Les cibles sont de plus en plus vulnérables

Le rapport indique que les cybercriminels ciblent de plus en plus les petites et moyennes entreprises — PME — en raison de défenses informatiques souvent plus faibles.

Les particuliers restent également des cibles privilégiées, notamment pour :

  • les escroqueries à l’investissement ;
  • la fraude par compromission de courriel professionnel — Business Email Compromise, ou BEC ;
  • les escroqueries sentimentales ;
  • les fraudes aux paiements ;
  • les tentatives d’hameçonnage.

Les technologies facilitent la cybercriminalité

Le rapport met en évidence le rôle central des technologies dans la prolifération de la cybercriminalité.

Le dark web, les cryptomonnaies et les plateformes de communication chiffrées de bout en bout — end-to-end encryption, ou E2EE — offrent aux cybercriminels des outils leur permettant :

  • d’opérer de manière plus anonyme ;
  • d’échanger des informations et des services illicites ;
  • de dissimuler certaines transactions ;
  • de blanchir les produits de leurs crimes ;
  • de coordonner leurs activités criminelles.

Quelles sont les principales menaces identifiées par Europol ?

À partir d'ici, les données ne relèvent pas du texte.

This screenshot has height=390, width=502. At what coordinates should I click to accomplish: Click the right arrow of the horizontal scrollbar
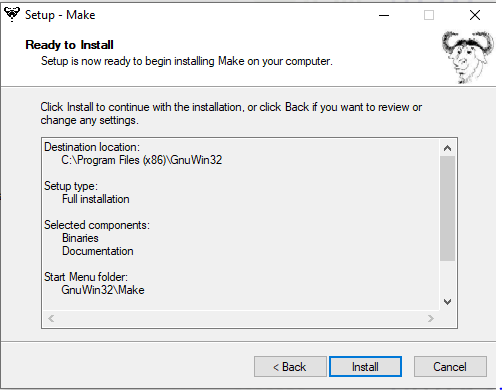[431, 318]
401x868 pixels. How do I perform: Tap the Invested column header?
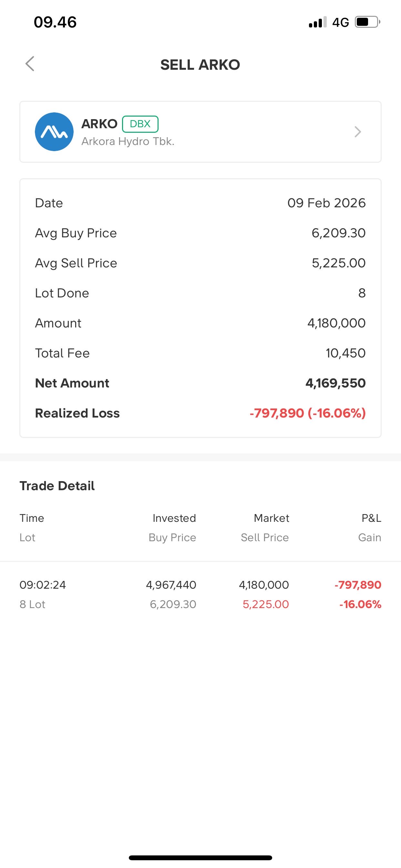click(x=174, y=518)
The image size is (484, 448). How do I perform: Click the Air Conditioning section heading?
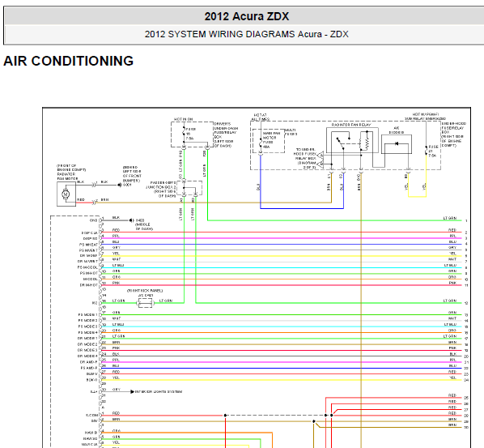[x=68, y=61]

Le rapport IOCTA 2024 d’Europol identifie plusieurs menaces majeures dans le domaine de la cybercriminalité.

Attaques par rançongiciel

Les groupes de rançongiciels ciblent de plus en plus les petites et moyennes entreprises en raison de défenses informatiques souvent moins robustes.

Les affiliés et les développeurs de haut niveau restent des acteurs importants dans l’écosystème criminel.

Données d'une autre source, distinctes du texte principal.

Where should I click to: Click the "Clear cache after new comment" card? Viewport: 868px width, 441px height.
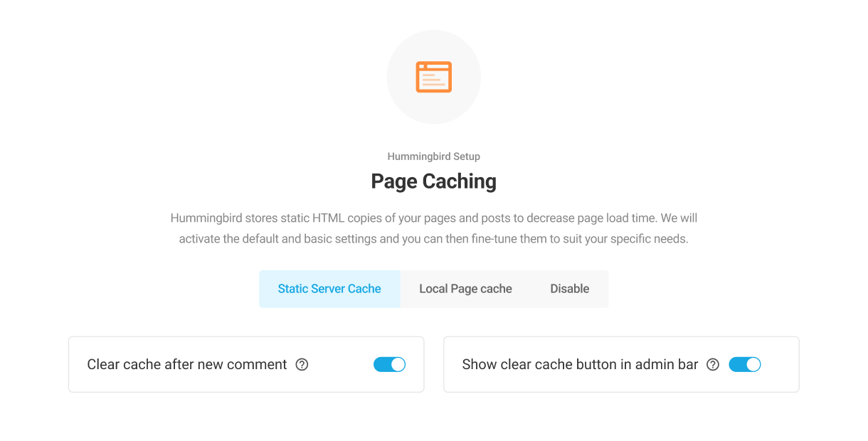pos(245,364)
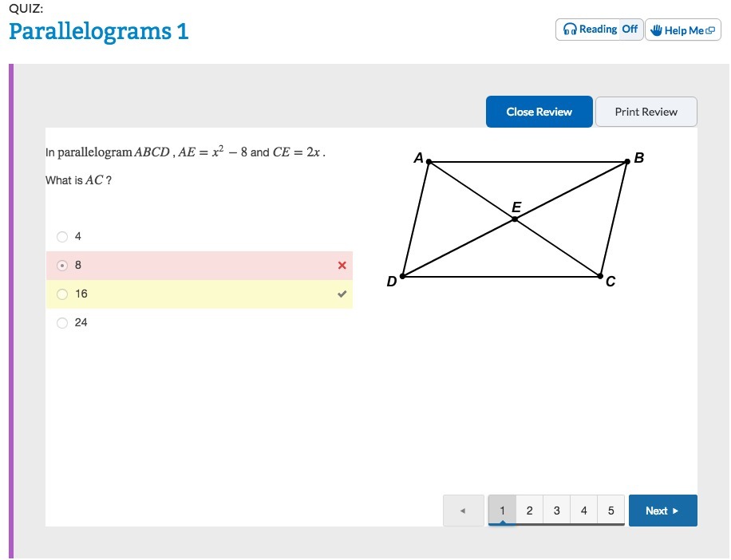Click the previous page arrow
731x560 pixels.
pos(463,511)
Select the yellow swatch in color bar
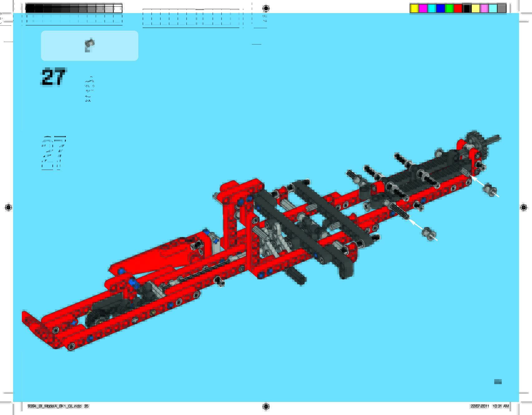The image size is (532, 415). click(x=414, y=8)

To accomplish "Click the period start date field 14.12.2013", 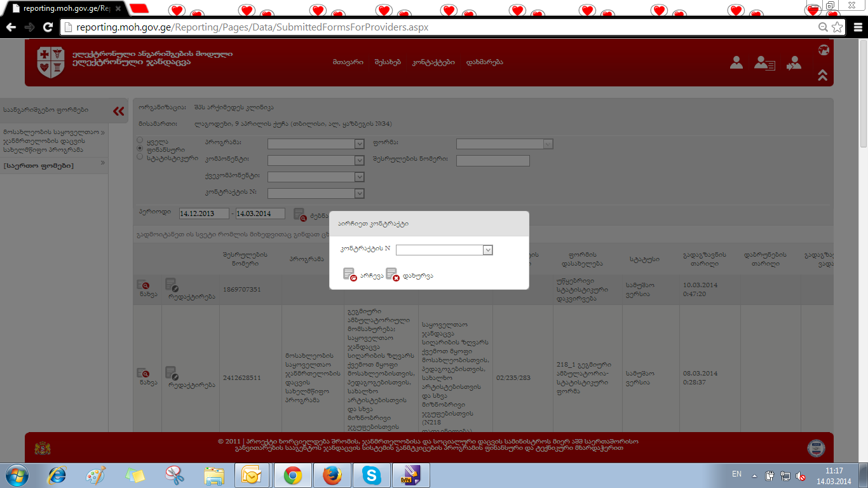I will pyautogui.click(x=203, y=214).
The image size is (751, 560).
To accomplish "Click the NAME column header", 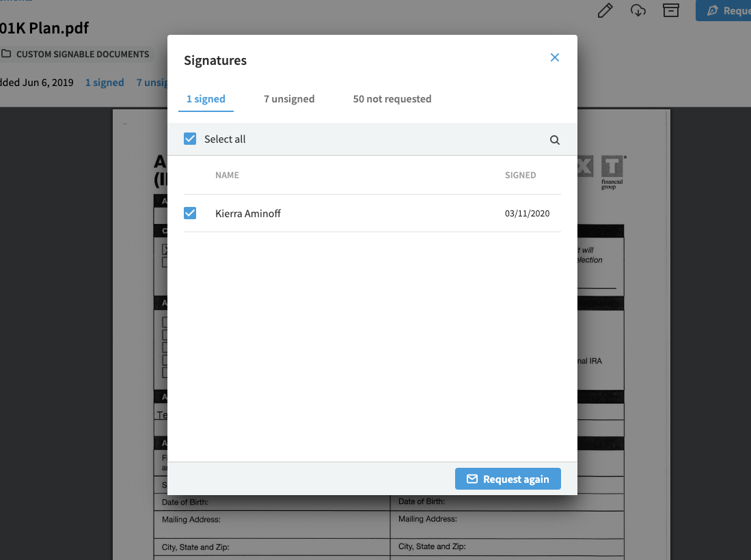I will point(227,176).
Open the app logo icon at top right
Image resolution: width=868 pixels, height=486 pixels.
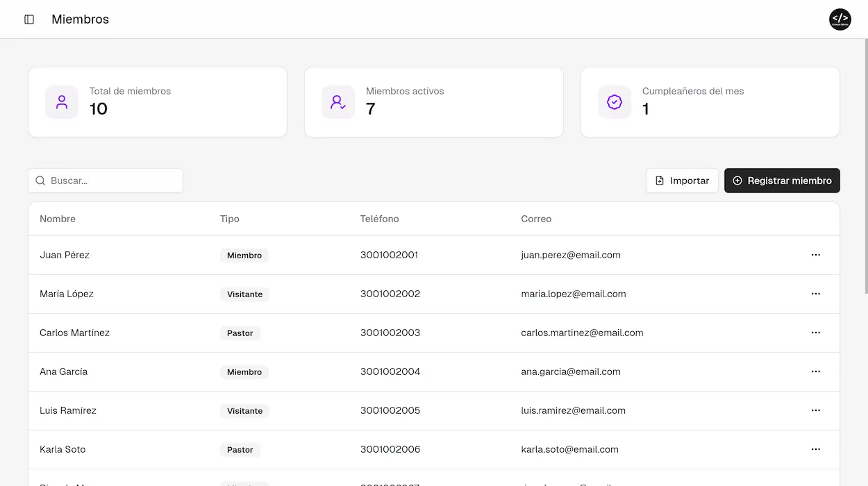pos(840,19)
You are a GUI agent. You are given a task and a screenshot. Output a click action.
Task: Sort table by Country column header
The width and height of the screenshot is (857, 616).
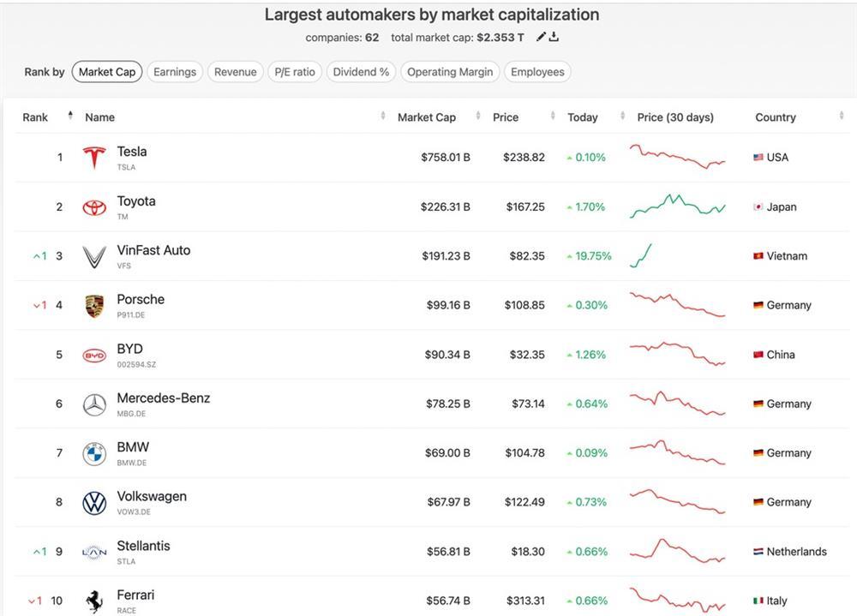click(x=776, y=117)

Les opérations policières récentes et la fuite de codes sources de rançongiciels, par exemple Conti, LockBit et HelloKitty, ont conduit à une fragmentation des groupes actifs et des variantes disponibles.

LockBit était le fournisseur de RaaS — ransomware-as-a-service — le plus prolifique sur le marché en 2023.

Cl0p est un groupe avancé ayant accès à des exploits zero-day, tandis qu’Akira est un acteur plus récent de la scène des rançongiciels, susceptible de représenter une menace croissante.

Exploitation sexuelle des enfants en ligne

Le volume croissant de contenus illégaux en ligne pose des défis importants aux services de police qui luttent contre l’exploitation sexuelle des enfants.

Les plateformes de communication chiffrées de bout en bout sont de plus en plus utilisées par les délinquants pour échanger des contenus illicites et communiquer entre eux.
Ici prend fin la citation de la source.